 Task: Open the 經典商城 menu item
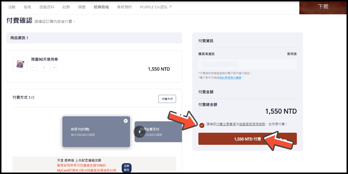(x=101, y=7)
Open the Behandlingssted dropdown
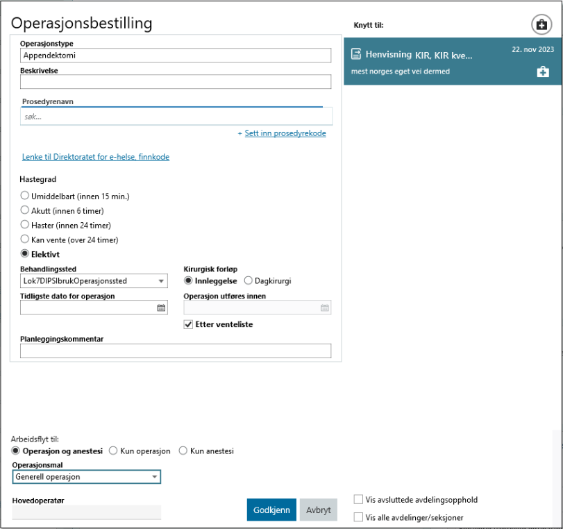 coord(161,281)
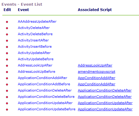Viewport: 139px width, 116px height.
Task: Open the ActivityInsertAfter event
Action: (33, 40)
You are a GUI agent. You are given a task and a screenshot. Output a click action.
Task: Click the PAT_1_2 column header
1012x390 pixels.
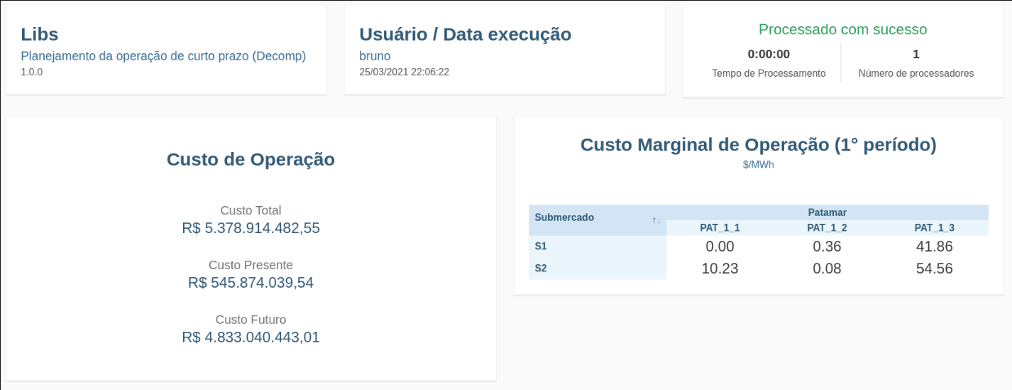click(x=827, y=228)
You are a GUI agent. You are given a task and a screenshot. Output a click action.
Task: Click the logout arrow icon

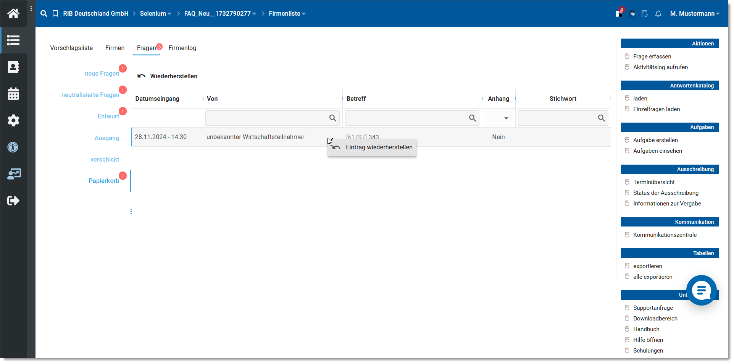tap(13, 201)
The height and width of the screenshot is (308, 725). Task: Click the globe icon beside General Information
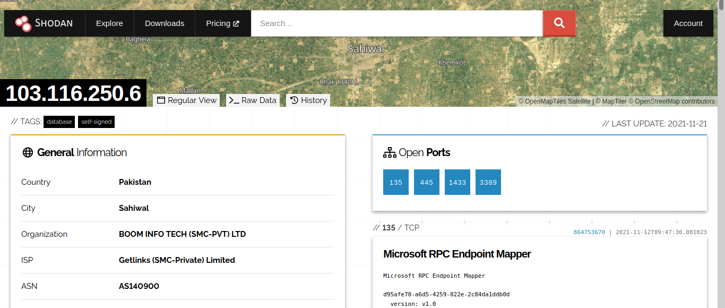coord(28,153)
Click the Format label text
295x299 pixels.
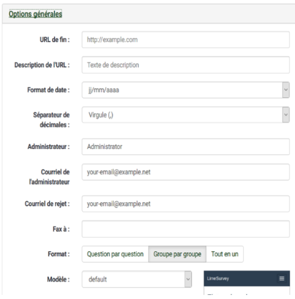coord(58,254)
* * *
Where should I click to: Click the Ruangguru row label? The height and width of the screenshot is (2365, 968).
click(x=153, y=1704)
==
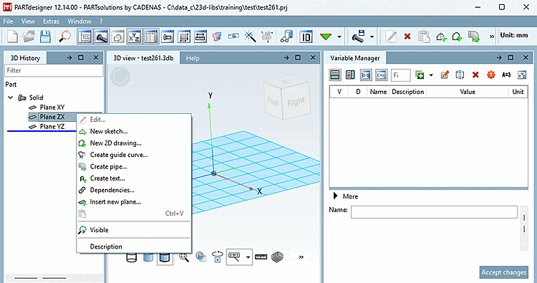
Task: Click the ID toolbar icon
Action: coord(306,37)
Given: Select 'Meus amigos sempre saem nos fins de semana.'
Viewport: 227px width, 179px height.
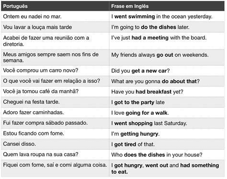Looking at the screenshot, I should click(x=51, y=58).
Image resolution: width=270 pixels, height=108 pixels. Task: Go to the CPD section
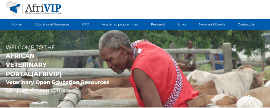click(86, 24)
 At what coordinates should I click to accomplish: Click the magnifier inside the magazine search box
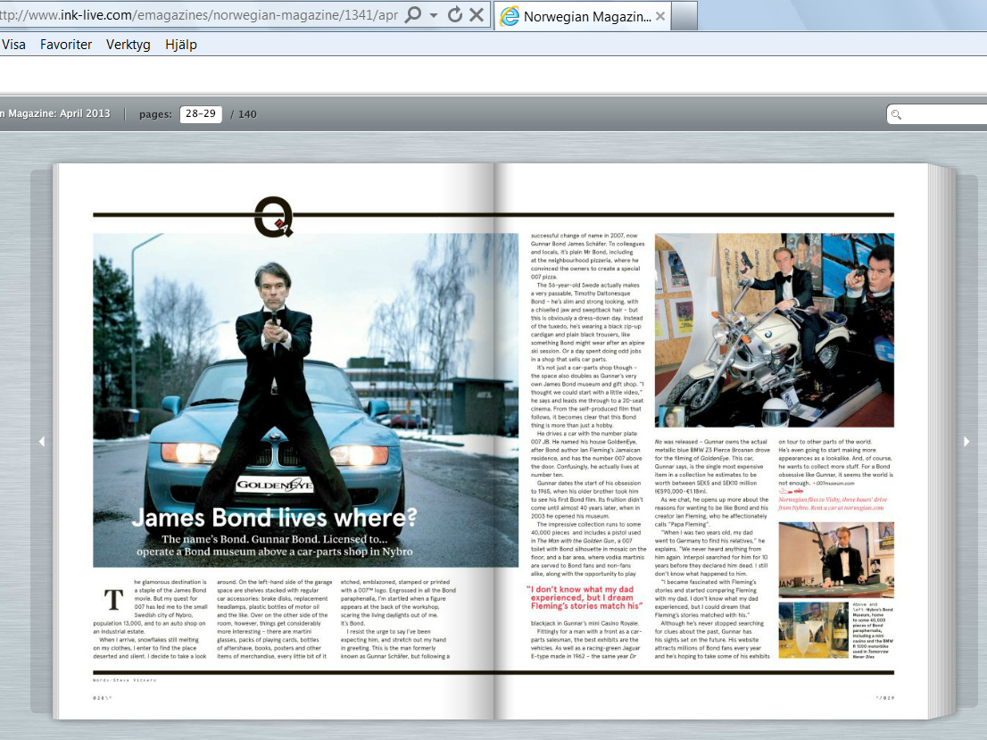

▸ **Exercise directions**:
Set down again, exactly, every line above from the one with "Viewport: 227px width, 179px height." down to the one with "At what coordinates", both ends included. No pictures, and nothing else.

▸ **Finished task**:
Viewport: 227px width, 179px height.
Looking at the screenshot, I should click(x=51, y=58).
Image resolution: width=270 pixels, height=108 pixels. Task: Go to the CPD section
click(86, 24)
 At what coordinates should I click to accomplish: Click the magnifier inside the magazine search box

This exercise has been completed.